Levamisole as an Adjuvant to Short-Course Therapy in Newly Diagnosed Pulmonary Tuberculosis Patients

BACKGROUND: The estimated incidence and prevalence of tuberculosis in India are 2.1 and 2.6 million cases respectively. Immunotherapy may shorten tuberculosis treatments and improve the immunity of individuals as well. Hence we study the efficacy of levamisole (LVM) (immunomodulator) as an adjuvant to chemotherapy of pulmonary tuberculosis patients. MATERIALS AND METHODS: A randomized, double-blind, placebo-controlled clinical trial was conducted for 21 months in newly diagnosed sputum positive pulmonary tuberculosis patients. Patients were subjected initially to clinical examination, sputum acid-fast bacilli smear and culture, tuberculin skin test and weight record. During follow-up, above investigations were repeated.

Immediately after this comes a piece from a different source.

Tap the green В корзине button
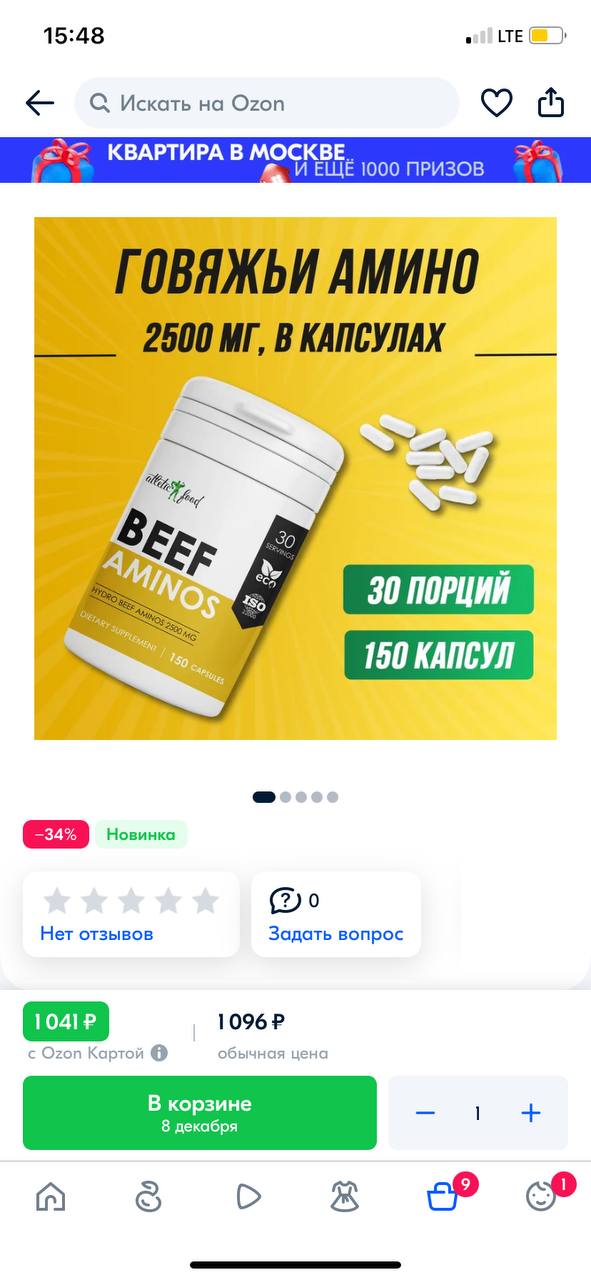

Sixty-five patients were randomly assigned into two groups to receive either tab LVM 100 mg once in a day or matching placebo, orally as a single dose, thrice a week, for 2 months with short-course antituberculosis chemotherapy. RESULTS: Sputum negativity at 1 week was observed in 11 (44%) patients in LVM group whereas only 3 (12%) in placebo group. All the patients 25 (100%) in LVM group were sputum negative compared to 14 (56%) in placebo group by the end of 3 weeks. In LVM group, 24 (96%) and 11 (44%) patients in placebo group show radiological improvement at 2 months. A direct correlation existed between quantum of immune response and weight gain with LVM. LVM rendered all anergic patients to positive tuberculin reactors. In LVM group, patients with initial Mantoux ≥20 mm and advanced cavitary disease, there was decrease in tuberculin reaction size. CONCLUSION: Adjuvant immunomodulation with levamisole has the potential of shortening the total duration of antitubercular therapy.